Позиция Великобритании была выражена в выступлении А.Идена 27 августа в Варвикшире: «Английское правительство по-прежнему придерживается того мнения, что в Европе не может быть обеспечена безопасность, пока Германия остается разделенной. Россия придерживается другой точки зрения; но если стороны направятся в Женеву с намерениями попытаться достигнуть урегулирования, то я уверен, что они смогут сблизить позиции». Советский посол сообщал в Москву: «По последним сведениям, полученным мною 31 августа, наибольшее беспокойство английское правительство проявляет по поводу того, что Аденауэр имеет намерение предложить в Москве неограниченные поставки Советскому Союзу продукции тяжелой индустрии Рура». Англичане опасаются, что немцы «перехватят» возможности экспорта товаров. Над англичанами витает «дух Рапалло». Они будут пытаться помешать достижению соглашения между ФРГ и СССР. Англичане, по мнению советского посла, будут обещать Аденауэру не только полное равноправие в Североатлантическом союзе, но и доступ на британские рынки. Все это предназначено для того, чтобы помешать достижению согласия между Советским Союзом и Западной Германией. Оценивая позиции ФРГ, посол Я.Малик отметил в «Политическом письме» от 31 августа: «Аденауэр стремится усилить свою позицию в предстоящих переговорах путем обеспечения себе поддержки не только правительственных, но и оппозиционных партий, тем самым надеясь снять с себя личную ответственность в случае неудачи переговоров».

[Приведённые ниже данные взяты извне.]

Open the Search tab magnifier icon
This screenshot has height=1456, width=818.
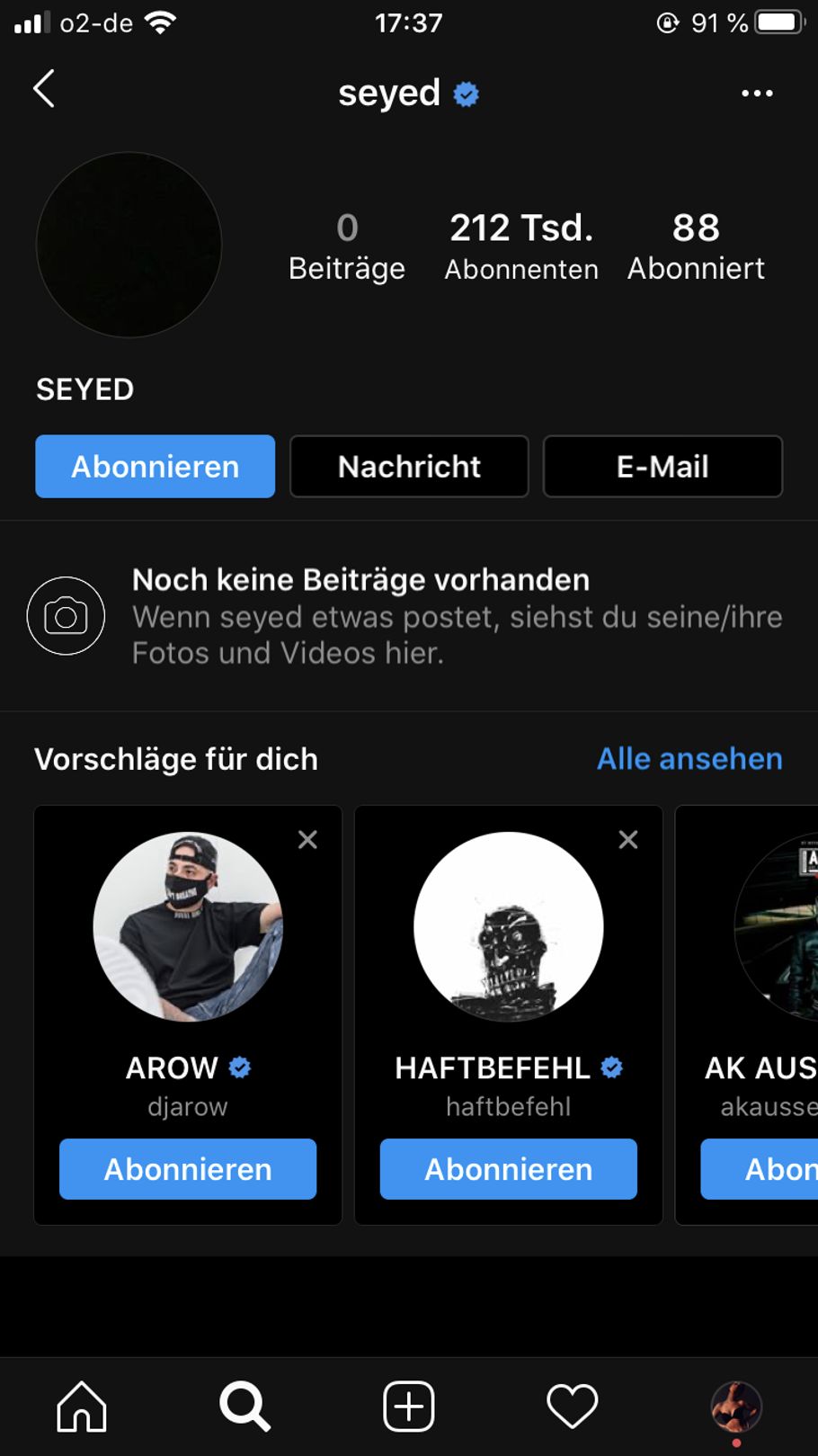point(245,1406)
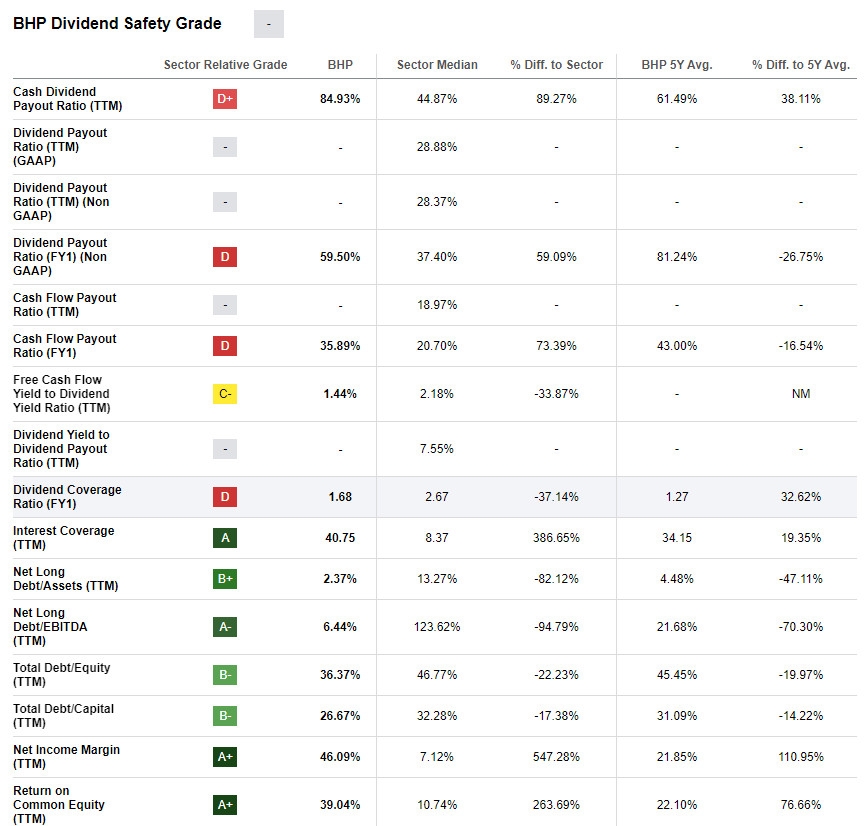Click the A+ grade badge for Net Income Margin
867x826 pixels.
coord(225,757)
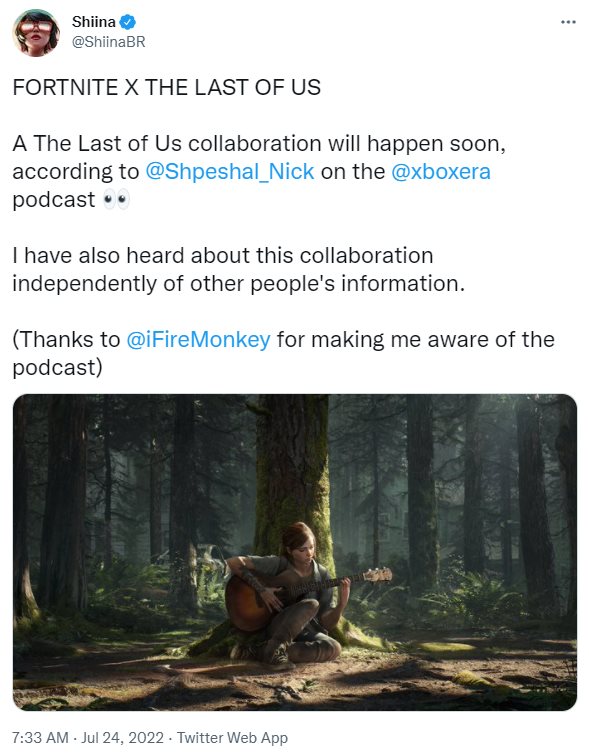
Task: Click the blue verified badge
Action: 127,22
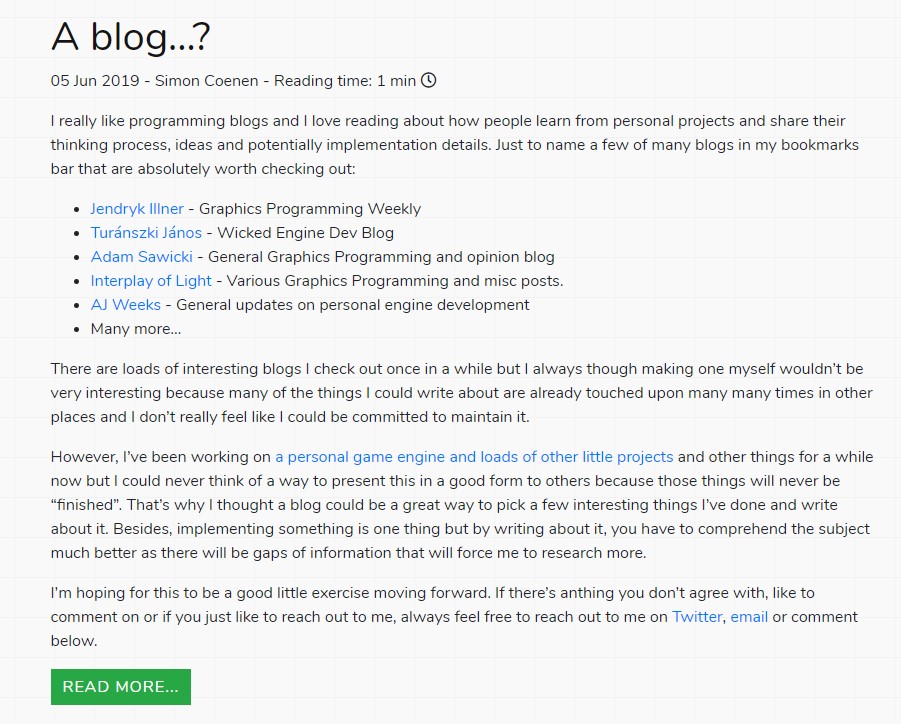This screenshot has width=901, height=724.
Task: Click the clock icon beside reading time
Action: coord(429,80)
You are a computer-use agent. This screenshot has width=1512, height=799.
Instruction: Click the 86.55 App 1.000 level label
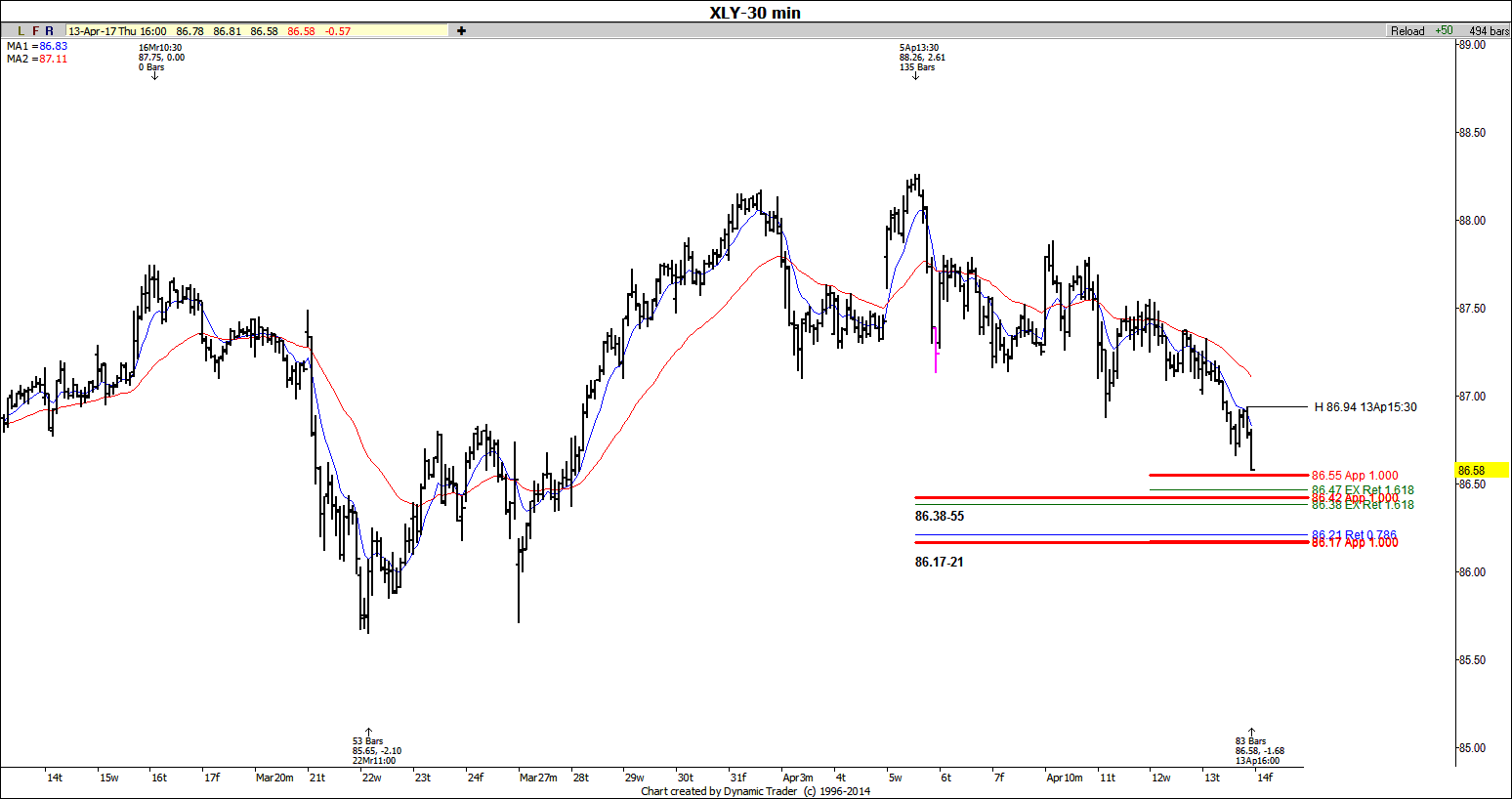point(1355,476)
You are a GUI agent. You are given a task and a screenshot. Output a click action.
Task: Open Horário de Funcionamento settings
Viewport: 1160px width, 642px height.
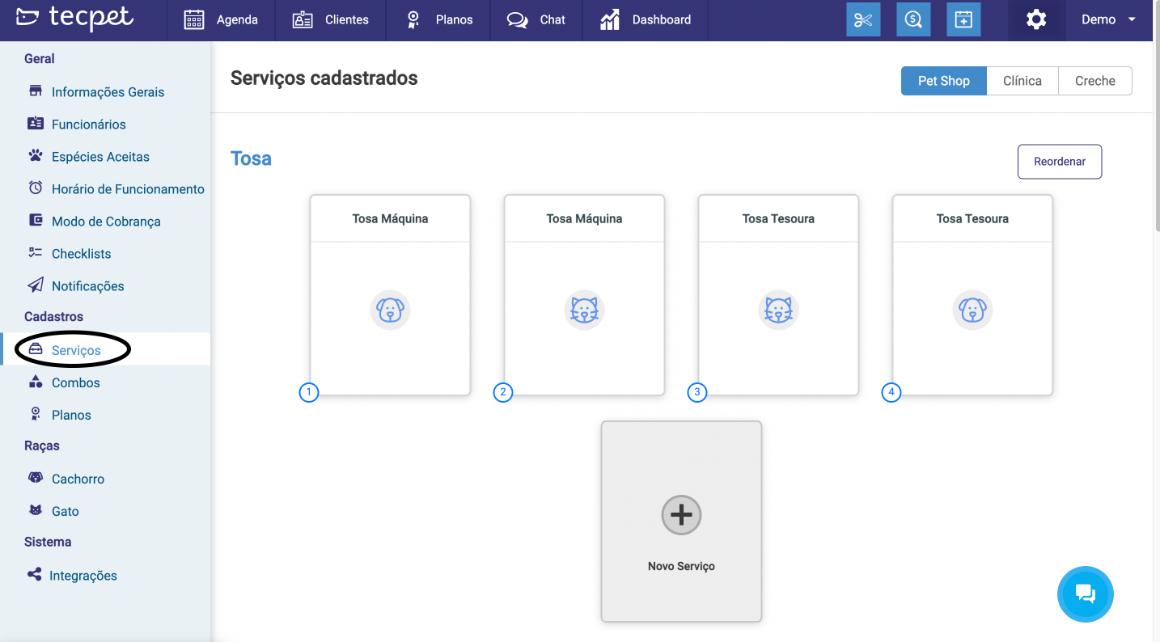point(127,189)
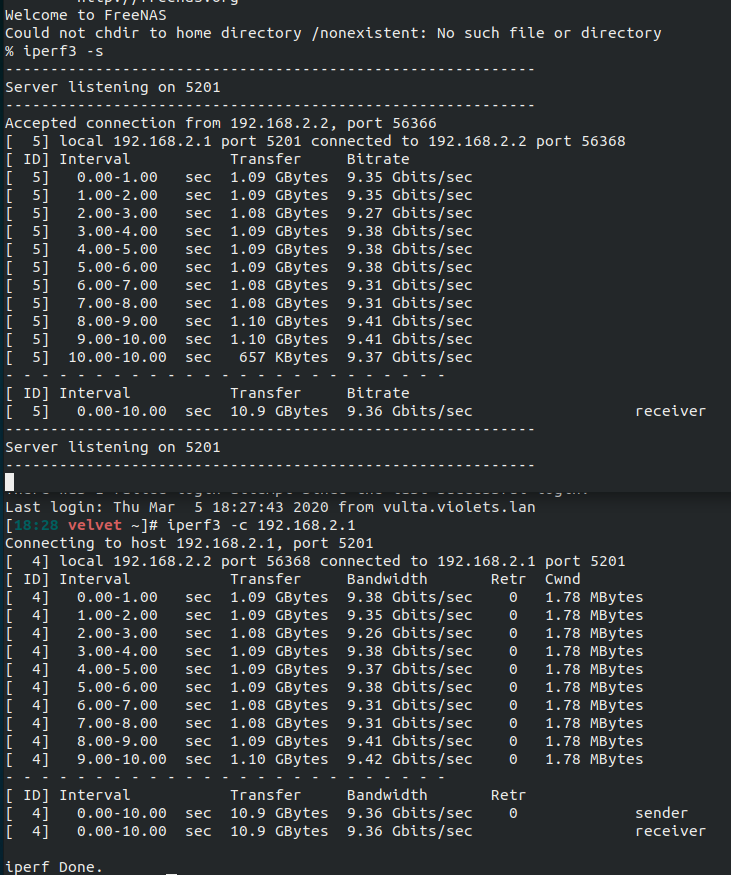Click the 'iperf Done.' message
Viewport: 731px width, 875px height.
54,867
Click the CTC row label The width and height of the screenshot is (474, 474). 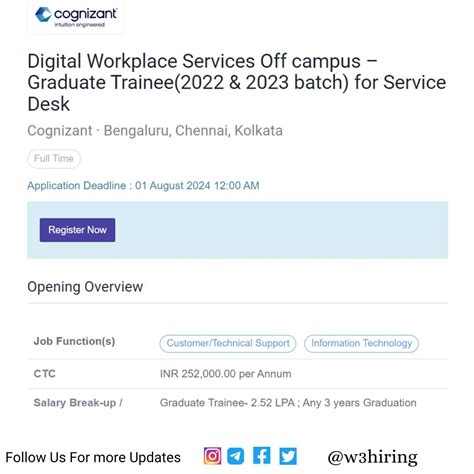point(45,374)
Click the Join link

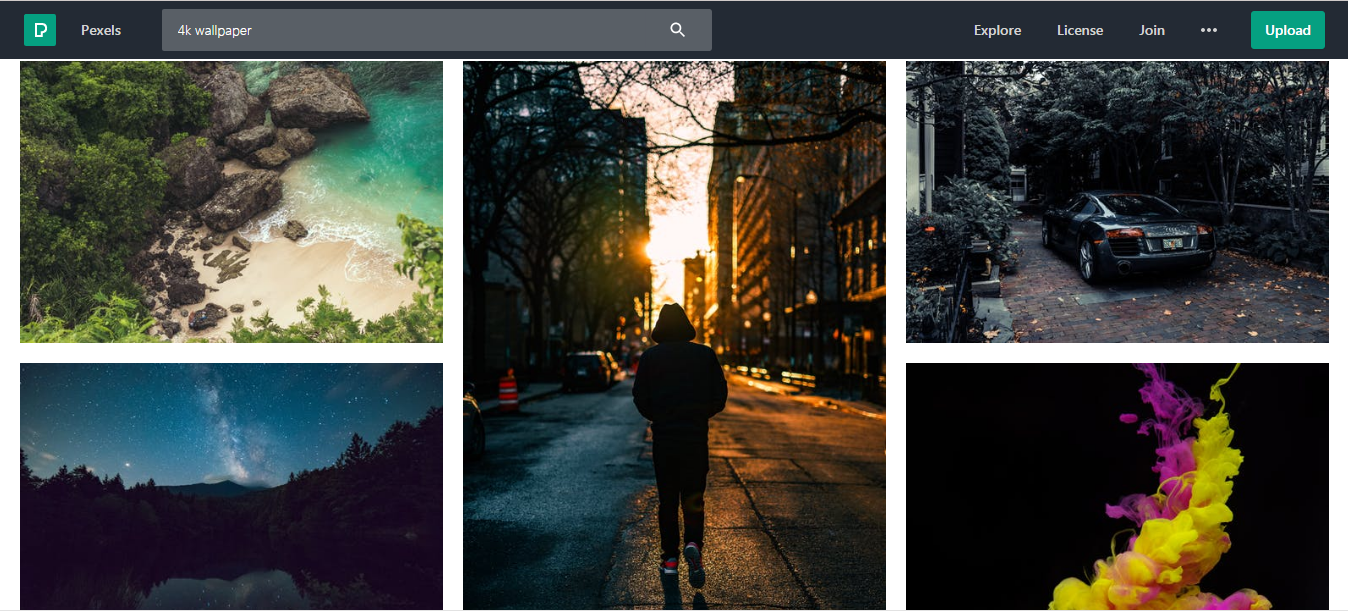coord(1152,30)
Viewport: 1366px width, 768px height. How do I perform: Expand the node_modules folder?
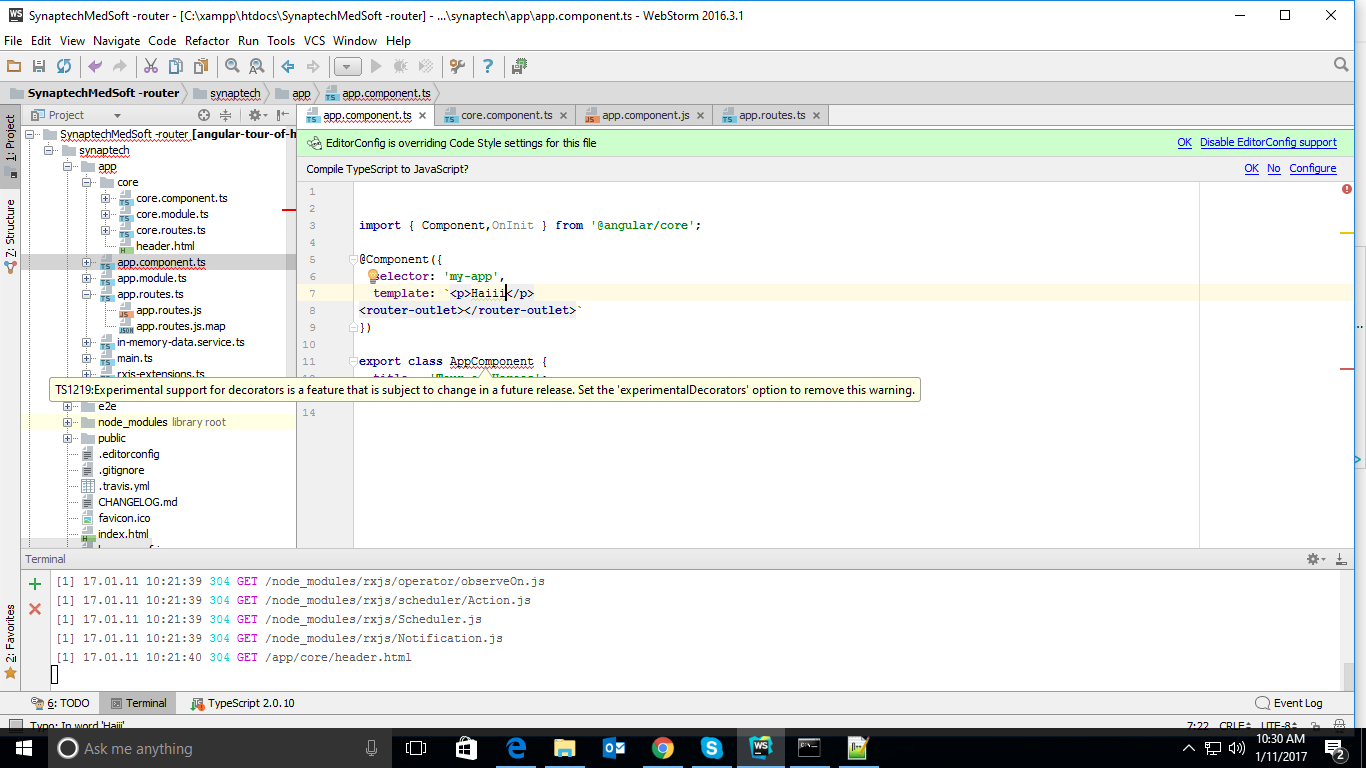[x=68, y=422]
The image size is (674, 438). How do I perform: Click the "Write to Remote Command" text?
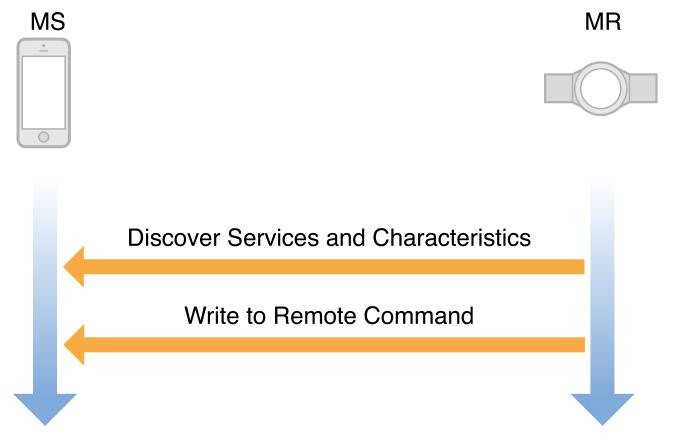pos(329,316)
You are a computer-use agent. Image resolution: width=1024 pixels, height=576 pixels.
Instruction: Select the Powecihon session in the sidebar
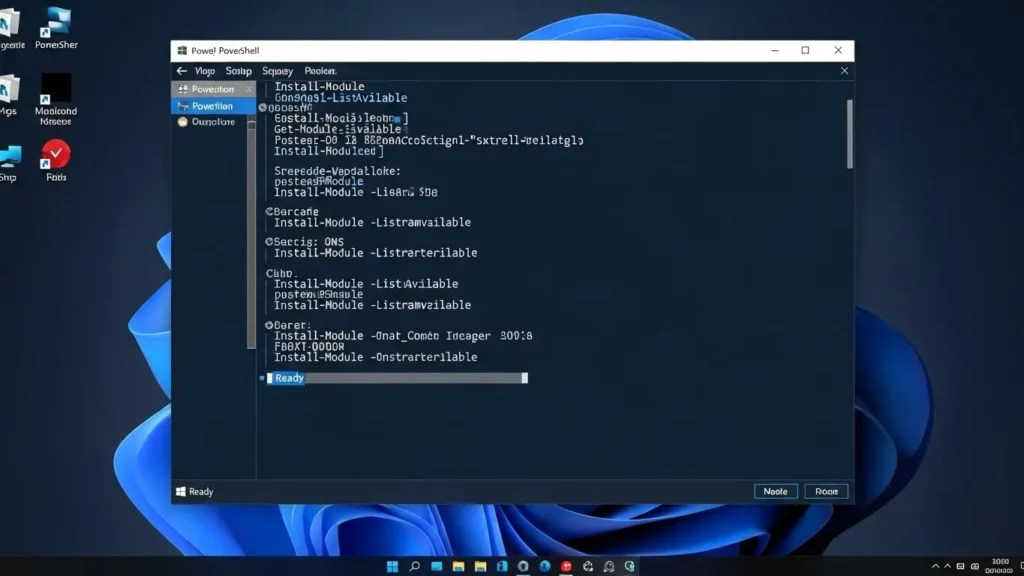click(212, 89)
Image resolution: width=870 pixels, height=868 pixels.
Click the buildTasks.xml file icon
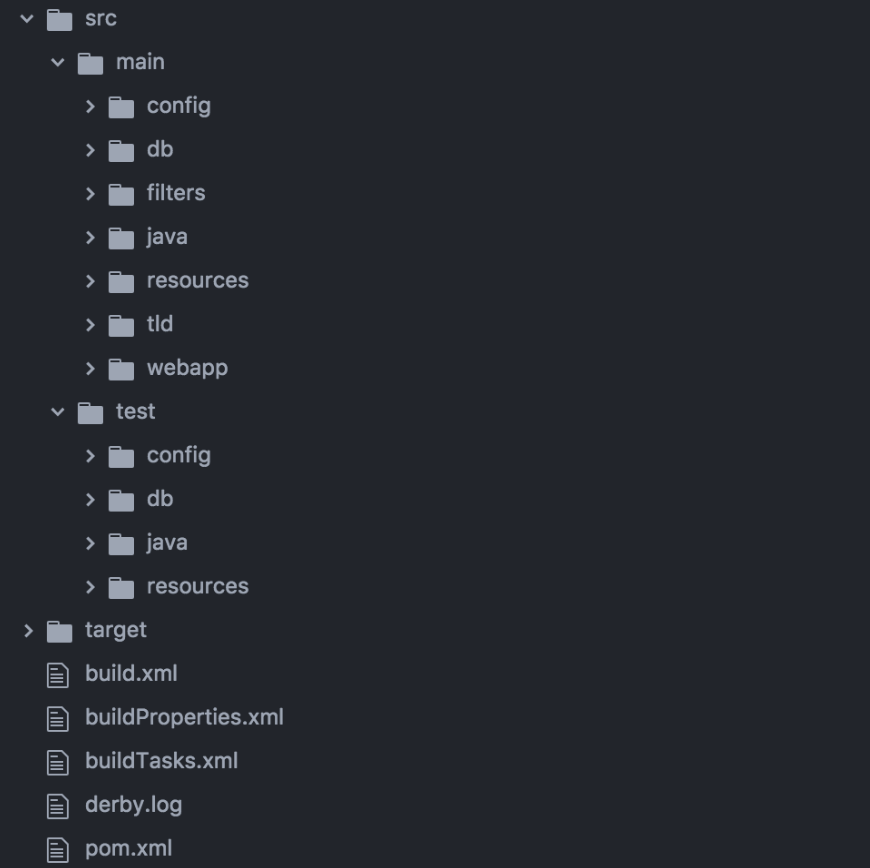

В Лондоне, как и в Бонне, понимали, что осуществление национальных стремлений к объединению Германии зависит от СССР. Шансы на успех Аденауэра в Москве были значительными, если он не связывал себя с выдвижением нереальной задачи немедленного решения проблемы единства немцев. Газета «Айриш Таймс» 12 августа 1955 г. отметила: «отказ от поездки в Москву вызвал бы бурю протеста и мог бы привести к падению Аденауэра».
В справке, составленной в МИД СССР перед приездом делегации ФРГ и предназначенной для политических руководителей страны, отмечены деловые и личные связи федерального канцлера: личная дружба с банкиром Пфердменгесом, родственные связи с верховным командующим американскими войсками в Западной Германии генералом Маклоем, наконец, деловые отношения с банкирскими домами Шредера и германо-американским домом Варбург. Личные качества Конрада Аденауэра выражены кратко, но ясно: «Аденауэр – властолюбив, самоуверен и настойчив,, пользуется большим влиянием и поддержкой среди парламентских и деловых кругов. Несмотря на преклонный возраст, деятелен и вынослив». Как бы между прочим, вскользь отмечено, что почти 80-летний канцлер вдов и имеет от двух браков 7 детей: 4 сына и 3 дочери.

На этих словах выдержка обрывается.